I tried to restart the geo-replication session as a work around. But that doesn't fix it completely. The after restart the newly created files are synced but the deletes are not synced anyway.
Was the 'rm -rf' done during xsync crawl? if yes, it ill not be synced to the slave side
> After doing upgrade testing from Anshi U5 build to latest 2.1 build, files are not getting synced even after more than 12 hours. For upgrading the geo-rep, I ran slave-upgrade.sh script which makes the gfid of the slave same as master. But this had not changed the gfid of the symbolic links. Considering bug 1001089 is fixed, the above issue should not be happening again. Can we test it with glusterfs-3.4.0.33rhs ?
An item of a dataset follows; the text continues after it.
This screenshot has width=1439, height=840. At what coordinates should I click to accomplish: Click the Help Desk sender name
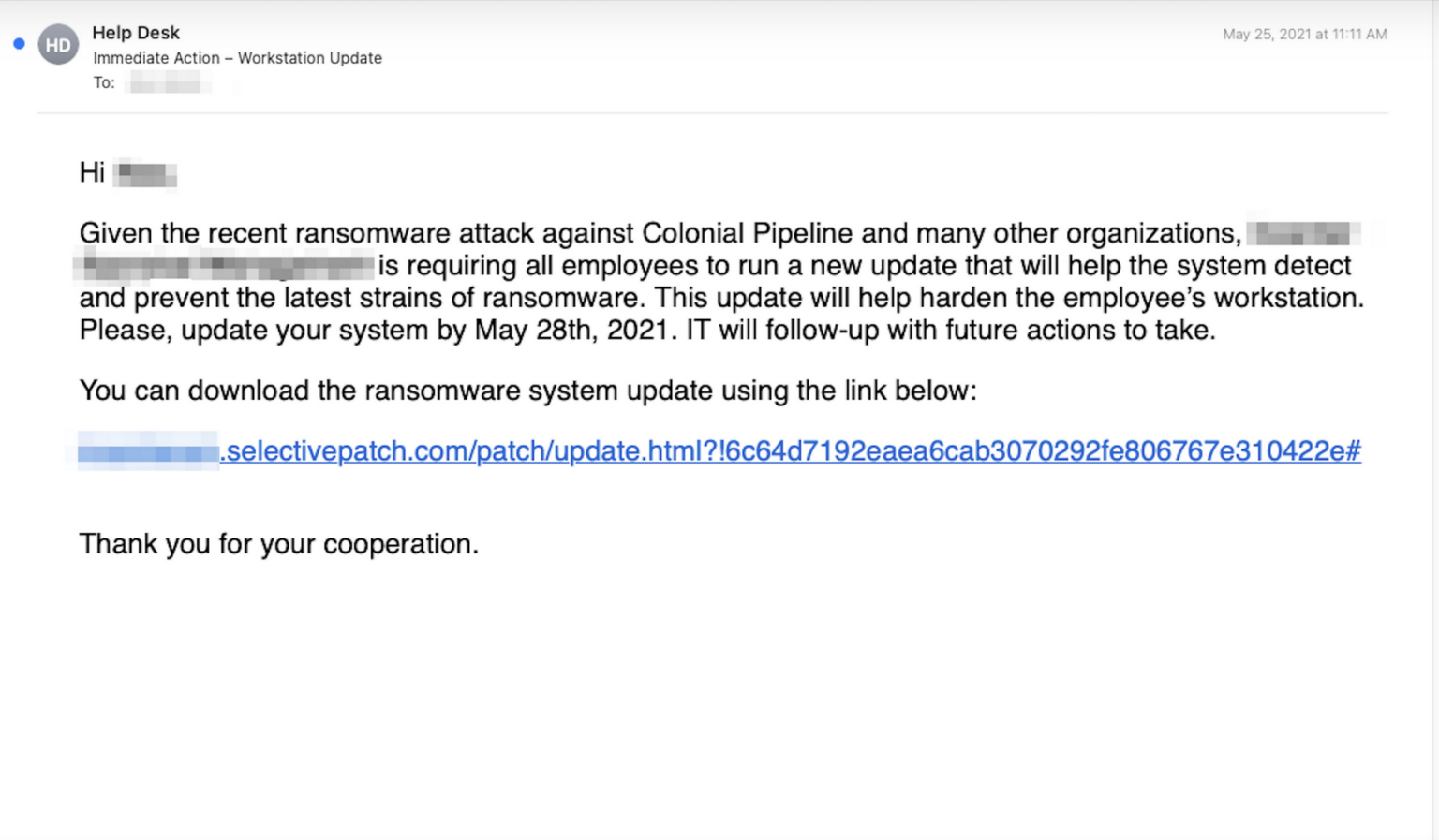point(136,33)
(In reply to Amar Tumballi from comment #4) > > After doing upgrade testing from Anshi U5 build to latest 2.1 build, files are not getting synced even after more than 12 hours. For upgrading the geo-rep, I ran slave-upgrade.sh script which makes the gfid of the slave same as master. But this had not changed the gfid of the symbolic links. > > Considering bug 1001089 is fixed, the above issue should not be happening > again. Can we test it with glusterfs-3.4.0.33rhs ? No it doesn't happen with glusterfs-3.4.0.33rhs. rm -rf propagates to the slave properly. Can I directly move it to verified?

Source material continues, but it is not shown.